Pixel coordinate grounding data
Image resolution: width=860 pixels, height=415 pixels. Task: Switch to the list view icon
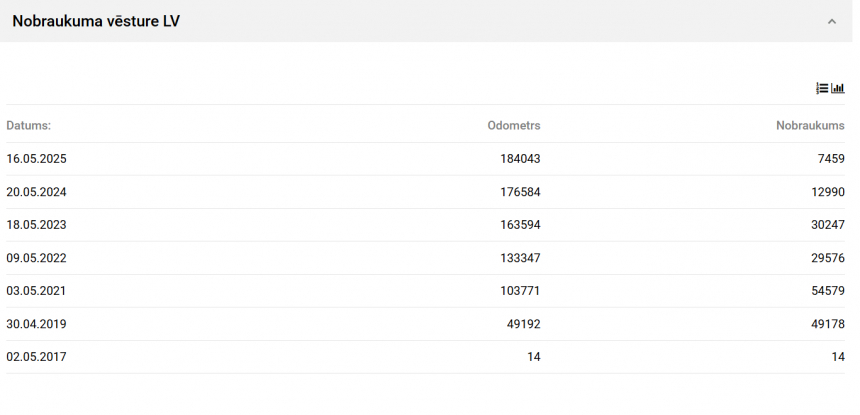coord(822,88)
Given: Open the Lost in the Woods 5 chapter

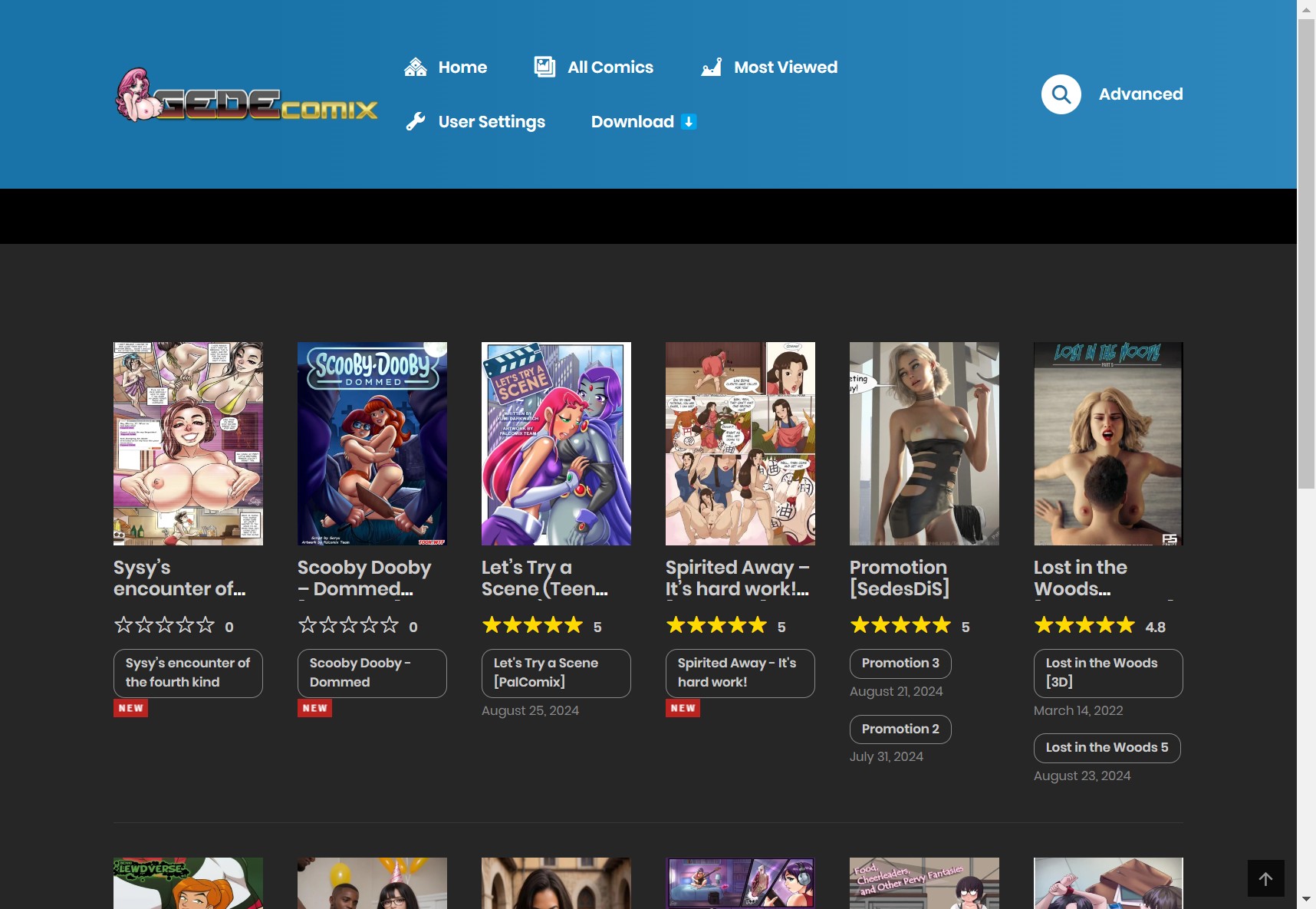Looking at the screenshot, I should click(x=1106, y=748).
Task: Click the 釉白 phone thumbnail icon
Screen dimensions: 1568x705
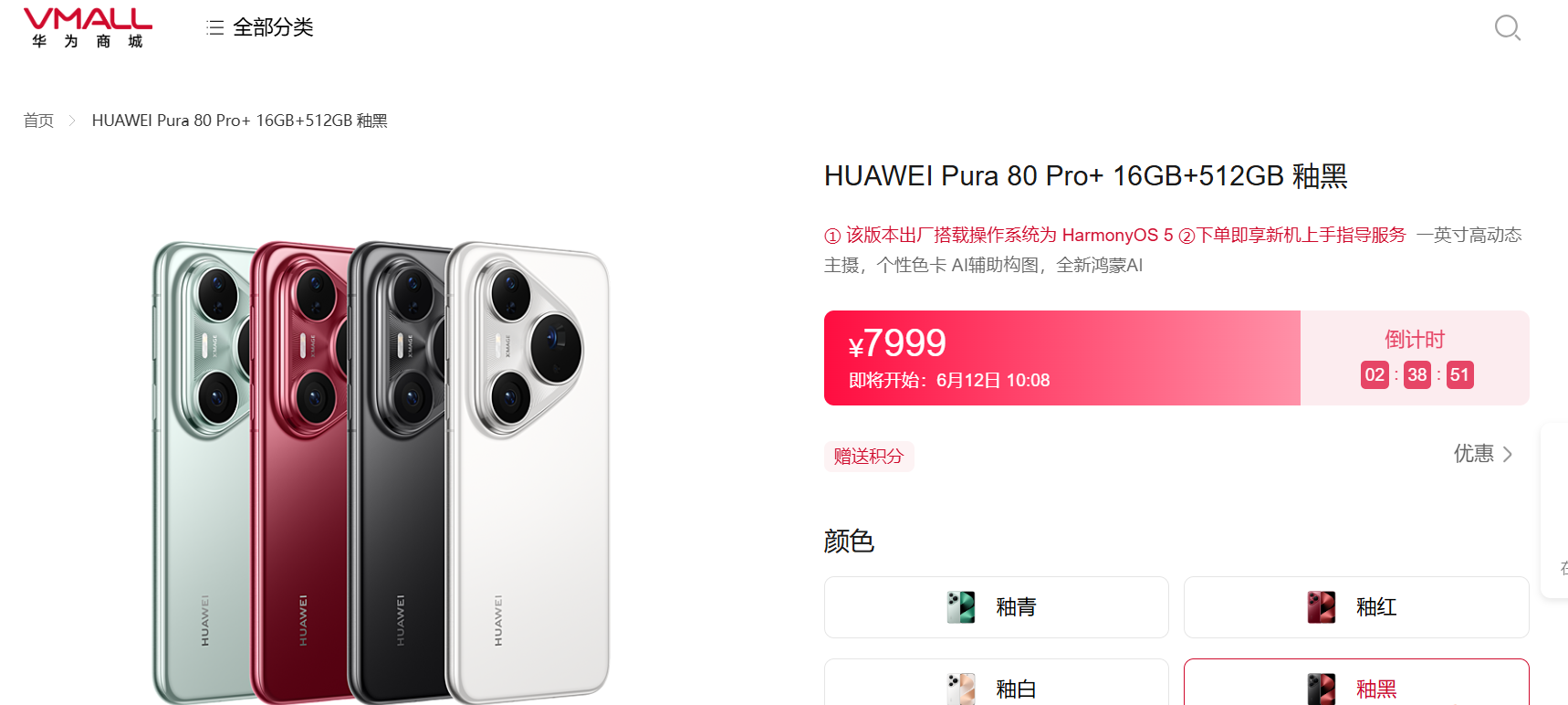Action: click(961, 689)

Task goal: Could the data above be copied out exactly, with no pictures kept?

Result for this task:
Image resolution: width=860 pixels, height=415 pixels. Task: Switch to the list view icon
coord(822,88)
Given: Open the Lost in the Woods 5 chapter

Looking at the screenshot, I should click(x=1106, y=748).
Task: Click the 釉白 phone thumbnail icon
Screen dimensions: 1568x705
Action: click(961, 689)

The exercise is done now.